*** Opening of Supplied data ***

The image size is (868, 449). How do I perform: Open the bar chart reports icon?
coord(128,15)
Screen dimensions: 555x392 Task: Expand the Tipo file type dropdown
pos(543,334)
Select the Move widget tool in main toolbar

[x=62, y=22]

*** Close of Supplied data ***

### About this task
Write the entries out once more, exactly, without dropping a line.

### Answer box
The image size is (868, 449). How do I perform: Open the bar chart reports icon?
coord(128,15)
Screen dimensions: 555x392 Task: Expand the Tipo file type dropdown
pos(543,334)
Select the Move widget tool in main toolbar

[x=62, y=22]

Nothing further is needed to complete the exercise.